About Bersted: well known when Bognor was just a babe
According to the 1807 guide '˜The origin & description of Bognor or Hothamton and an account of some adjacent villages,' South Berstead (note the spelling) is: 'A village to the north of Bognor, at the distance of about a mile.
Two ways conduct to it; one is a pathway that crosses the fields in a direct line from the post office; the other is the high road that passes by the crescent, but pedestrians would prefer the latter.”
The description continues: “Berstead was a well-known village, and in some degree of repute when Bognor was still in embryo; and prior to the birth of that place was reckoned among the principal villages of the district.”
The history of this area consists of St Mary Magdalene Church in South Bersted, which is of course one of the oldest in the area.
Therefore do not really take into consideration the church at the entrance to the area, that of the Parish Church of the Holy Cross almost hidden at the junction of Chichester Road and North Bersted Street.
A diverse church, that outwardly has an old and drab appearance, was dedicated in 1884. The original spire of this church was removed in 1979 but the surprise is the interior, which is remarkably modern church, which has a very active congregation.
Other aspects of Bersted are coloured by their location such as a busy roundabout.
Colourful is the correct description of the Royal Oak public house, which was not without controversy when it was painted pink in 1984.
It is said there has been a building on this site since Elizabethan times. It is a listed building and still retains much of its historic appeal since the first recorded publican in 1842. It is believed that at one time Sir Richard Hotham, Bognor’s founder, owned it.
Then there was Richard Sharpe , who succeeded in making his public house known countrywide. The Sharpe family were publicans of the Rising Sun on the Chichester Road from 1895 until 1933.
It was during this period that it became renowned for the displays produced by sticking postage stamps on the walls, ceilings and even furniture.
It was a bet that started the act of making pictures with stamps and the craze grew, in line with the number of visitors who started to arrive. There were even special coach trips to see The Stamp House as it was known for a time.

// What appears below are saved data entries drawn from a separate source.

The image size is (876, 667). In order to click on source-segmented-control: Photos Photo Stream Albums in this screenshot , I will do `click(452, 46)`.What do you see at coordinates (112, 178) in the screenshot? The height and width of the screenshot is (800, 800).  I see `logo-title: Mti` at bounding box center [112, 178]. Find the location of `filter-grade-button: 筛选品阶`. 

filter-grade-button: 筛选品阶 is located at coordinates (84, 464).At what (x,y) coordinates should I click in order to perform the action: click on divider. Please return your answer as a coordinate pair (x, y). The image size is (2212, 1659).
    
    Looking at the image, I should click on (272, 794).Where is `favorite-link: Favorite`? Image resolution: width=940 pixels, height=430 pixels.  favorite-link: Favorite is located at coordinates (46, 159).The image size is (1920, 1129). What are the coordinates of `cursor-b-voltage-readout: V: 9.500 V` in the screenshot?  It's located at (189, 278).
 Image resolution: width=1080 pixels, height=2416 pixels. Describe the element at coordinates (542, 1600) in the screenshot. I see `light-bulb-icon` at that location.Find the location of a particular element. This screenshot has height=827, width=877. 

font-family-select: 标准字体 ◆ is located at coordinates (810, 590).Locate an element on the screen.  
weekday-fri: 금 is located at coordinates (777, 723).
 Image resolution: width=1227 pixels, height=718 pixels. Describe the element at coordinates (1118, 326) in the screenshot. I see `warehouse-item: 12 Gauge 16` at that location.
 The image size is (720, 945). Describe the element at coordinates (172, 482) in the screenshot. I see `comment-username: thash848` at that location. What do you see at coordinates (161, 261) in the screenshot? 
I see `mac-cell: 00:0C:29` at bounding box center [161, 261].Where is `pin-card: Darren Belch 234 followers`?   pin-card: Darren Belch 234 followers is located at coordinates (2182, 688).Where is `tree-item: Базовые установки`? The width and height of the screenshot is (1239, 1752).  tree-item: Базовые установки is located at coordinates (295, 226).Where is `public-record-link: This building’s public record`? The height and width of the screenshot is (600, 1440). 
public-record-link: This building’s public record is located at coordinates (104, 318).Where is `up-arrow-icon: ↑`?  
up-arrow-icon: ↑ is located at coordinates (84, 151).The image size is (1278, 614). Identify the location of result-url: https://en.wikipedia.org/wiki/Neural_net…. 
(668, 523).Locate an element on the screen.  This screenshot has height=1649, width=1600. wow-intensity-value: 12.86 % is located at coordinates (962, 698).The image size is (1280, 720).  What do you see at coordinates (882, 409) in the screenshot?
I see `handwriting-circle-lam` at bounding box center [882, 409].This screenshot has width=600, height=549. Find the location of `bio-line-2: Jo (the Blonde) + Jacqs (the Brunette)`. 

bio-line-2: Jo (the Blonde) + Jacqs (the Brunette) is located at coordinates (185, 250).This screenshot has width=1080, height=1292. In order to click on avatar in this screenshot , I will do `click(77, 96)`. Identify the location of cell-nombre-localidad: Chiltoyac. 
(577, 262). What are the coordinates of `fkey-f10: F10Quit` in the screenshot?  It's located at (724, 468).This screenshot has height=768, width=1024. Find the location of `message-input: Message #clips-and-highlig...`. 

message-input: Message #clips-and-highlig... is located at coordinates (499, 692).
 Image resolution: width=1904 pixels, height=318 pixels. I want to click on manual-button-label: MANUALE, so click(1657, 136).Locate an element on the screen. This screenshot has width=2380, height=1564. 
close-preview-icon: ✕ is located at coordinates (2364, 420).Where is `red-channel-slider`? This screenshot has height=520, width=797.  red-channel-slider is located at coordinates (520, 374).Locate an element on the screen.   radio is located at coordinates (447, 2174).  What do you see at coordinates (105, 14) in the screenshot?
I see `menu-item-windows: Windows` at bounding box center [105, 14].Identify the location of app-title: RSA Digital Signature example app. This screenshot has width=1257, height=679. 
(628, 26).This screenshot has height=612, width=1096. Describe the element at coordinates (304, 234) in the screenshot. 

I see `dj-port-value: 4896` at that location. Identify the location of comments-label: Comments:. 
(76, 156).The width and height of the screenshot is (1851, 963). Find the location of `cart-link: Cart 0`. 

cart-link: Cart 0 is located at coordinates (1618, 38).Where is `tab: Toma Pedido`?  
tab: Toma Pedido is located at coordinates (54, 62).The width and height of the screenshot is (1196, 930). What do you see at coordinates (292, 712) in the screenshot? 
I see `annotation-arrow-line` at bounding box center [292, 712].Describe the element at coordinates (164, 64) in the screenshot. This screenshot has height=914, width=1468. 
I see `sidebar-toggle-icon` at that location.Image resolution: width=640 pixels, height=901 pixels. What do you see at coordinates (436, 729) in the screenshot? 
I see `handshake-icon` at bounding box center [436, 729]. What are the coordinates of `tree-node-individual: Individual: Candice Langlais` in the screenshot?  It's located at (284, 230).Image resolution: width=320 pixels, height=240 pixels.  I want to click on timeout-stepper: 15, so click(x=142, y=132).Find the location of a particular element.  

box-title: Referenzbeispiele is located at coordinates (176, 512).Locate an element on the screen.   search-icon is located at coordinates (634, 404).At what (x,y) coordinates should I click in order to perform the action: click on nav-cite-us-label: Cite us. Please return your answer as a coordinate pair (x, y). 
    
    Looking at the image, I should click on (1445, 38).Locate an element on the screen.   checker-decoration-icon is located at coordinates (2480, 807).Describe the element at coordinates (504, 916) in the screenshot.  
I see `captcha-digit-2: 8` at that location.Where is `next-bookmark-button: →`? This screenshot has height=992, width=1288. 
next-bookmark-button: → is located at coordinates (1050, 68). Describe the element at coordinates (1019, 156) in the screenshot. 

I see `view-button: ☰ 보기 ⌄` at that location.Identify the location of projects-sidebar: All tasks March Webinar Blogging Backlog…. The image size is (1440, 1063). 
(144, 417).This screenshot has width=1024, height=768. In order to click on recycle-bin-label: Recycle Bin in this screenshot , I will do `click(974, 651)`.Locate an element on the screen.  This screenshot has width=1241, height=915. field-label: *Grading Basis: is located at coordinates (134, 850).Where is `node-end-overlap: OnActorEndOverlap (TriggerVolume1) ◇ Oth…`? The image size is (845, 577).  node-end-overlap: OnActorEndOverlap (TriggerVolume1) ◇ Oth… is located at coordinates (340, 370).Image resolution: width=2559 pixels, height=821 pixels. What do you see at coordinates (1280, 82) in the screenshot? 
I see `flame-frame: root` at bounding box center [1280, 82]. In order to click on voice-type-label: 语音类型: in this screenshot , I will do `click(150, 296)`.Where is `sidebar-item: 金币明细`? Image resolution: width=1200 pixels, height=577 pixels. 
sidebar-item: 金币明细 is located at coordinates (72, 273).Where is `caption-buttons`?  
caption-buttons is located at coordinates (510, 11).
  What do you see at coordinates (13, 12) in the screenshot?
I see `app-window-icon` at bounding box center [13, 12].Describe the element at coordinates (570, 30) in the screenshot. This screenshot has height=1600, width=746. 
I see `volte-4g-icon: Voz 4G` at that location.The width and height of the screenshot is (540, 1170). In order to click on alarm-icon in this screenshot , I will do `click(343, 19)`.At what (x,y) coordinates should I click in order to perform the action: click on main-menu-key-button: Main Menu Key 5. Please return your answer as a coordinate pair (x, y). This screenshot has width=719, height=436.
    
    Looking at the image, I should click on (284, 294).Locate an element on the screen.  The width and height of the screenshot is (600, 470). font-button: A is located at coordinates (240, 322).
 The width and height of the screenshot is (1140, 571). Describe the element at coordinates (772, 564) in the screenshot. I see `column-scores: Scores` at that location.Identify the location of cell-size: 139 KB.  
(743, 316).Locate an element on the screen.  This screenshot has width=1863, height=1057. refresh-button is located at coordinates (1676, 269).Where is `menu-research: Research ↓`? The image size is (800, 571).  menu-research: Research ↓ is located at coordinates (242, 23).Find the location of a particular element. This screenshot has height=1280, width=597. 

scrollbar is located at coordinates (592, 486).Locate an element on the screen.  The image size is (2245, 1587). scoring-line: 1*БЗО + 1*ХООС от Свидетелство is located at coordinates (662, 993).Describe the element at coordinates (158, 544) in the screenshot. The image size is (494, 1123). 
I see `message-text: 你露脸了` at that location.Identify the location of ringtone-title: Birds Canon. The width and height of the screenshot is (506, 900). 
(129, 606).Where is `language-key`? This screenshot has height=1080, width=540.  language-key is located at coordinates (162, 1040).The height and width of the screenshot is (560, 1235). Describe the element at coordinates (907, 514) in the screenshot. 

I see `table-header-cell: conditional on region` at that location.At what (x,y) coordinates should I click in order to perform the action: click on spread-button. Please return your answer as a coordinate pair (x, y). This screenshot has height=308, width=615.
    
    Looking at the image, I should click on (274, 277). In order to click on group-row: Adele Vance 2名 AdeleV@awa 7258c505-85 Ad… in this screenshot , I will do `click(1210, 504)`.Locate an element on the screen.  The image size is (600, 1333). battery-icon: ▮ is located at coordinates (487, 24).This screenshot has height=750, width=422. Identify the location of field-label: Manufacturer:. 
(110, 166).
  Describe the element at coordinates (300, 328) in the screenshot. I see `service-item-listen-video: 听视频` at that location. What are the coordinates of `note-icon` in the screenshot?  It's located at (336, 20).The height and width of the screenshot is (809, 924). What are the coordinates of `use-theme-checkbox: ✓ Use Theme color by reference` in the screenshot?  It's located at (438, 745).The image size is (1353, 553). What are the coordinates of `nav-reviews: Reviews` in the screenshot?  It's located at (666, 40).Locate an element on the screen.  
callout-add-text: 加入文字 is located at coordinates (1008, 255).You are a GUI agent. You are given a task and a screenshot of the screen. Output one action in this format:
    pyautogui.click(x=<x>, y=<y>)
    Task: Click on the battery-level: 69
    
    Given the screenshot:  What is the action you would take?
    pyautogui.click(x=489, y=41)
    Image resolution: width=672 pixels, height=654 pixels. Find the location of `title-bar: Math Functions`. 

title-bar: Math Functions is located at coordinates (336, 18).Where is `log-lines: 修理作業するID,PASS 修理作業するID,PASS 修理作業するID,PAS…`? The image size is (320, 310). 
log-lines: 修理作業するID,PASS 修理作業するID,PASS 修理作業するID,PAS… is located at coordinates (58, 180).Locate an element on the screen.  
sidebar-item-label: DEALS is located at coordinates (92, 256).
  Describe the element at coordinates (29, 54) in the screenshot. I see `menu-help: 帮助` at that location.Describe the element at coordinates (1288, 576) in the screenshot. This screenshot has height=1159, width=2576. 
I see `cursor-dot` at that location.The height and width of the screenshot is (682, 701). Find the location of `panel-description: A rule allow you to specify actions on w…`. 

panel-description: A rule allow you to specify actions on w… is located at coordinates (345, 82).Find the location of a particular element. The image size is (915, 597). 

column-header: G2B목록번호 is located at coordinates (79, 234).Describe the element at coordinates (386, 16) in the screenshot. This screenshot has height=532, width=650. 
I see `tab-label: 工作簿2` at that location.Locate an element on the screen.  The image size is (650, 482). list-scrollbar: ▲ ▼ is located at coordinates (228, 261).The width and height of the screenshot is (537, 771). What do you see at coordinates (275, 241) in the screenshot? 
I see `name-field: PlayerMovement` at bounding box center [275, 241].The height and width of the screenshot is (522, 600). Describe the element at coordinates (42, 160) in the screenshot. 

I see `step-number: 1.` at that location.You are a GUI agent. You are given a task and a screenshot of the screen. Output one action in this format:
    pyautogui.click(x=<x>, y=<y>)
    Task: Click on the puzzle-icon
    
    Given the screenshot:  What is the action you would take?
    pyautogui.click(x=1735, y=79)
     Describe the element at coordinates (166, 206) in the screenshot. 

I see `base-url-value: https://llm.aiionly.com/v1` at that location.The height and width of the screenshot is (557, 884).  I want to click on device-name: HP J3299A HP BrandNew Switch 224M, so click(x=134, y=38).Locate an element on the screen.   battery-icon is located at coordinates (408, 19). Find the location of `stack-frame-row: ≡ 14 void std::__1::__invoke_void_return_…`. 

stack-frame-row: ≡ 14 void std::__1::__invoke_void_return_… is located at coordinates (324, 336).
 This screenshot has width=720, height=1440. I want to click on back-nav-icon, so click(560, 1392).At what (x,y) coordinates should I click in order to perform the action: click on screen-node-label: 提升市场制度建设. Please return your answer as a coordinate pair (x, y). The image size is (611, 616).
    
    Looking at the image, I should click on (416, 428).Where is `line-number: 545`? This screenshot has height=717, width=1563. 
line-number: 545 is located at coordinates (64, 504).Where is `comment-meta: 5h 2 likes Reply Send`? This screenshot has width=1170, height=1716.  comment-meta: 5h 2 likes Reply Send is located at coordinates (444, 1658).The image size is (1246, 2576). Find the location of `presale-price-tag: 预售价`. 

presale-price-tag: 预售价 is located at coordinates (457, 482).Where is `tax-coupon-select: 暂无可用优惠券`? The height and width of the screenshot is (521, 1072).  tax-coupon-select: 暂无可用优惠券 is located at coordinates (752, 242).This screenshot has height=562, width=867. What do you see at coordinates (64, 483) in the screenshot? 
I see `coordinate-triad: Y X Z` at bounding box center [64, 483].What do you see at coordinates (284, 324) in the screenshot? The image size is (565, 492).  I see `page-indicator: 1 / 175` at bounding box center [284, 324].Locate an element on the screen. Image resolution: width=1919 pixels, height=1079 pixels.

When driving around this area, it is easy to forget it was originally two small villages, on the outskirts of Bognor. Sadly, like many small communities, they have lost much of their identity with the expansion of housing, roads and the erosion of the fields and open spaces that was once enjoyed by the villagers.
As recently as 1920, North Bersted was surrounded by open fields.
The village of North Bersted has a number of links with the past, such as Chalcraft Lane, as the word Chalcraft is a derivation of a Saxon word meaning calves croft. The area known as Rookery Farm was originally believed to have links with smuggling.
The need for housing and employment drove developers to move to the ‘outskirts’ of towns or village until eventually each separate community joined into seemingly one community, with no visible boundaries.
In the 1930s one of the largest developments was that of the Newtown Estate, with its distinctive fish shop on the corner of the shops on the bend in North Bersted.
How this estate must have dominated the area when it was built by Neal’s the Builder. It must have been quite a shock with the number of houses and also the influx of so many people into the area at that time.